In both books, our proposal consists of making use of 3 ideas-forces from whose theoretical-historical rescue one could start to advance both in the critique of the formats and contents currently dominant in the state sphere and, going beyond, also to advance in the reaffirmation or proposition of new principles, guidelines, strategies and action tactics – collective, continuous and cumulative – that allow us to lead the situation to a qualitatively superior level of understanding, organization and functioning of the national State for the new generations of Brazilian men and women, still in the XXI century.
The 3 main ideas for the task proposed here are the following:
i) national development as the flagship of the State's action, that is, the State does not exist for itself, but as a vehicle for the nation's development. In this sense, strengthening the dimensions of public strategic planning, participatory management and social control – these strategies of organization and operation of the State – is essential for us to make a leap in quality even in the XNUMXst century in Brazil.
ii) the need for a reform of the State of a republican nature, which brings more transparency to decision-making processes, in dealing with public affairs in general, redirecting government action towards the vital and universal needs of the population.
iii) finally, the revaluation of politics and democracy: there is no way to make a change of this magnitude without the well-informed participation of the majority of the population. Democracy is not only a value in itself, but also a method of government, through which the will of the majority of the population is manifested, electorally and periodically. But also in a more intense and everyday way through more or less institutionalized forms and mechanisms of State-Society interconnection. In other words, in addition to representative democracy in crisis, there are elements of participatory – and even deliberative – democracy that push for more and better spaces for existence and functioning.
The proposal suggested above reaffirms the fact that in order to debate such challenges and fight for a modern State and quality public services in Brazil, it is necessary to be clear that in all successful international development experiences, it is possible to verify the fundamental role of the state entity as a direct producer, inducer and regulator of economic activities so that they fulfill, in addition to their main microeconomic objectives, macroeconomic objectives of innovation and productive inclusion and of elevation and social homogenization of the living conditions of the population residing in the national territory.
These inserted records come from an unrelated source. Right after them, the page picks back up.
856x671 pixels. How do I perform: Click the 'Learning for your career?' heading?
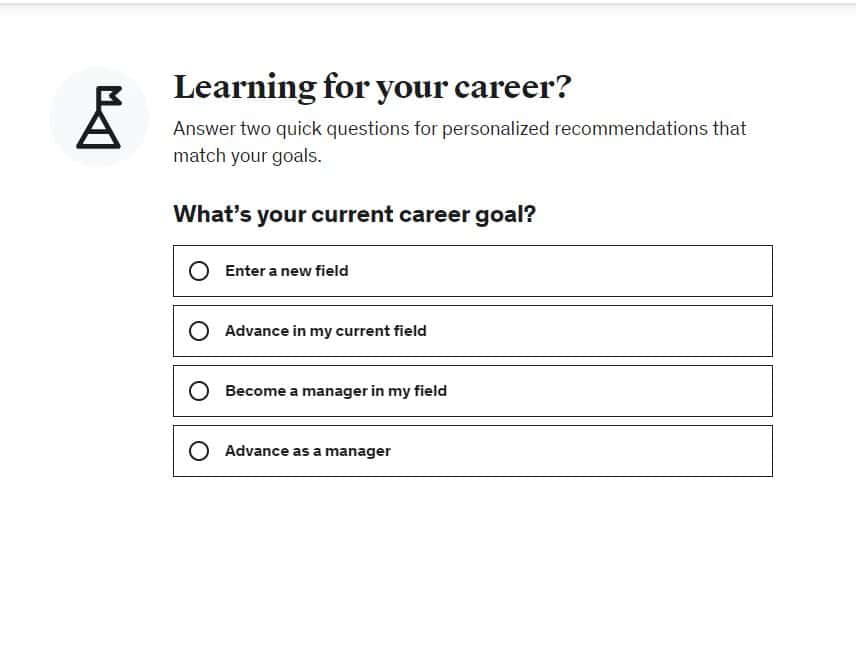372,87
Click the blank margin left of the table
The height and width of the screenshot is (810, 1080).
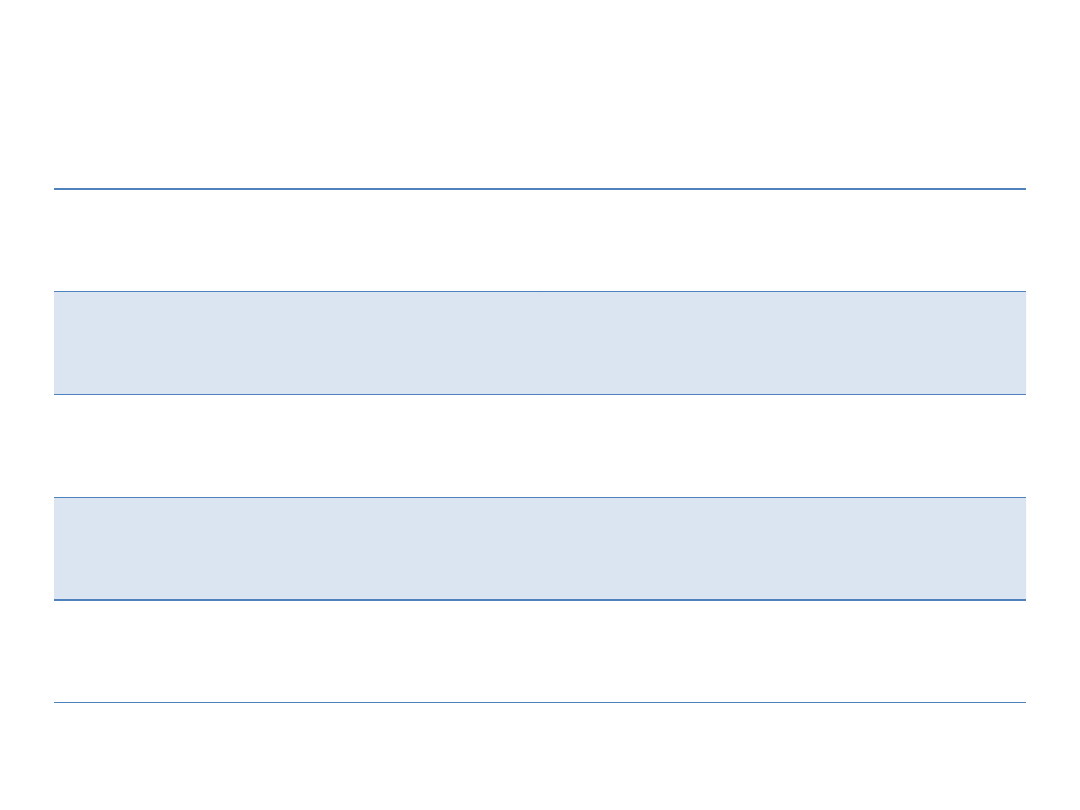(26, 445)
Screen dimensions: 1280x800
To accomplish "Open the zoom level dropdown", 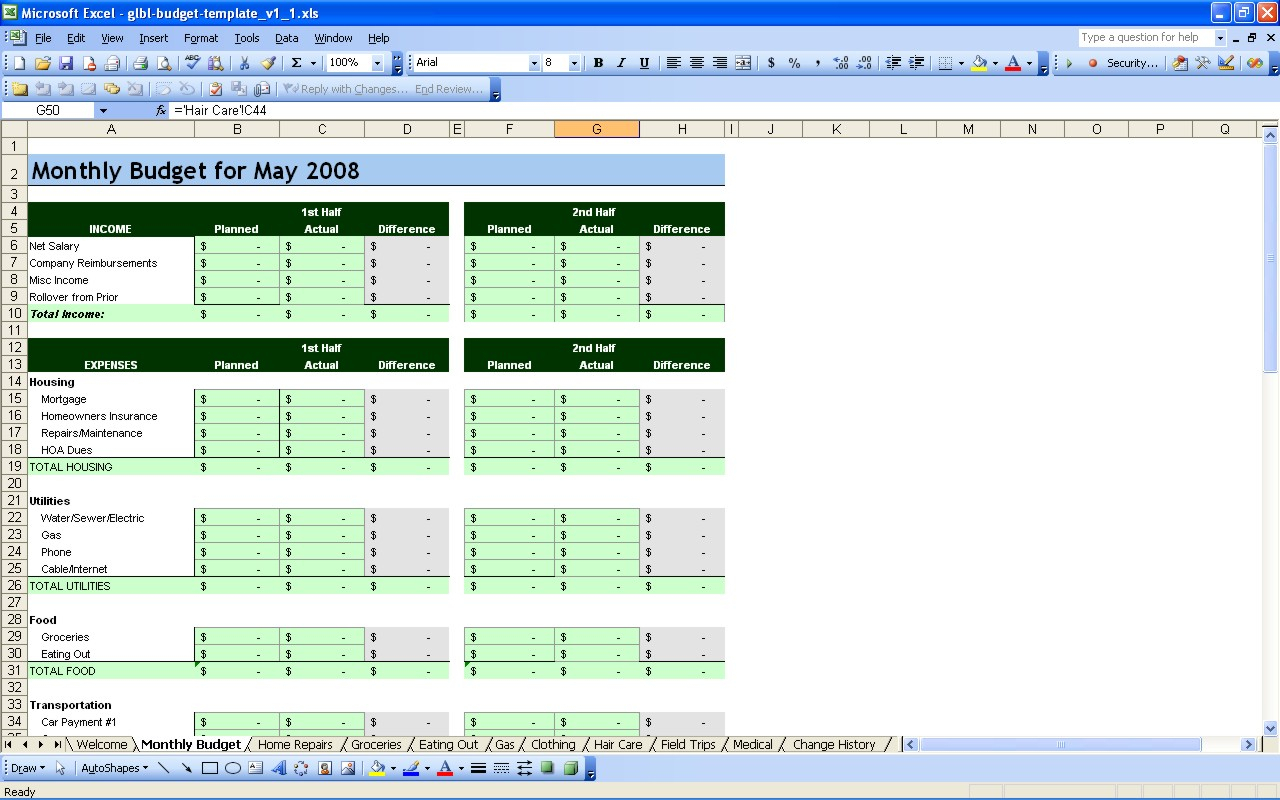I will (x=378, y=62).
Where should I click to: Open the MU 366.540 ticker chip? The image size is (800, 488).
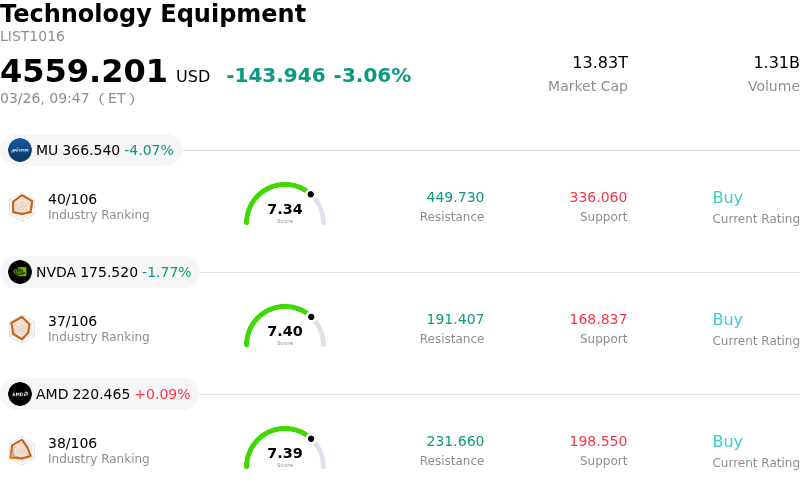coord(91,150)
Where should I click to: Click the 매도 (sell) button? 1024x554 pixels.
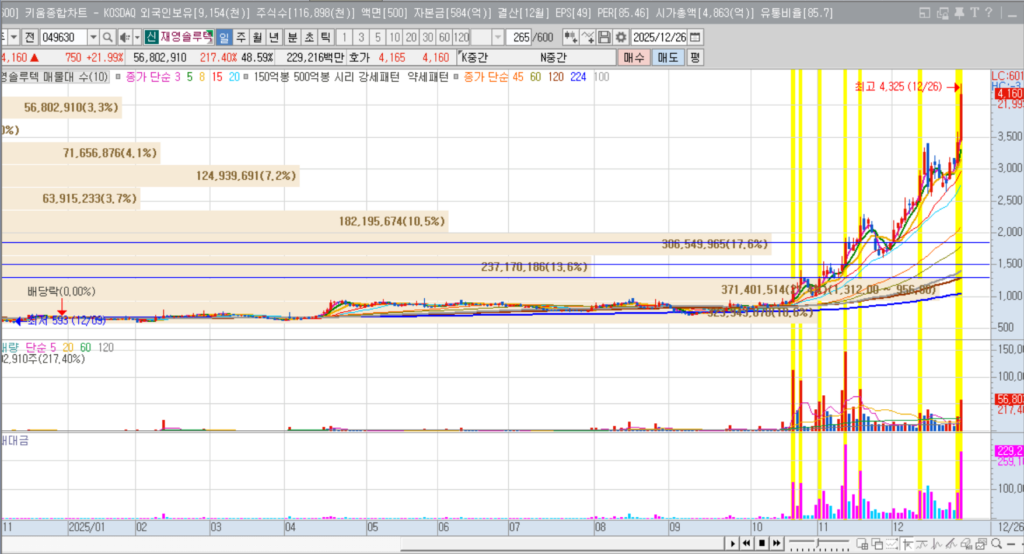tap(667, 57)
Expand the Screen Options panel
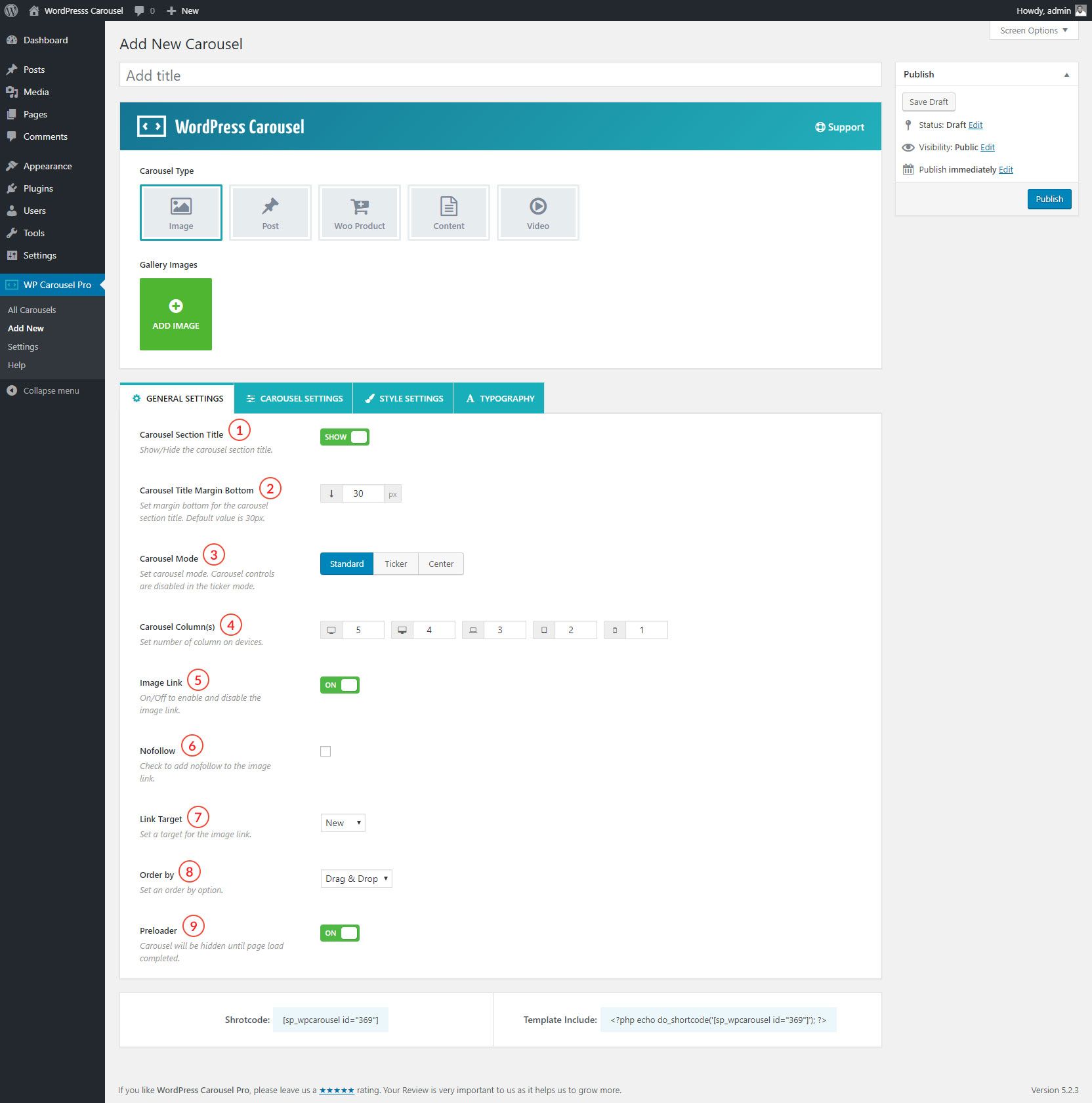 [1033, 30]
Therefore, by recovering the 3 key ideas above, we aim to reclassify the terms of the public debate on matters directly related to the need to empower society and the national State itself in the sense of republicanization e democratization of intra-state relations and between public agents and social and business actors for the construction of an adequate development project that adheres to the Brazilian reality.
*José Celso Cardoso Jr. he holds a doctorate in economics, is a federal civil servant and is the current President of AFIPEA-Sindical.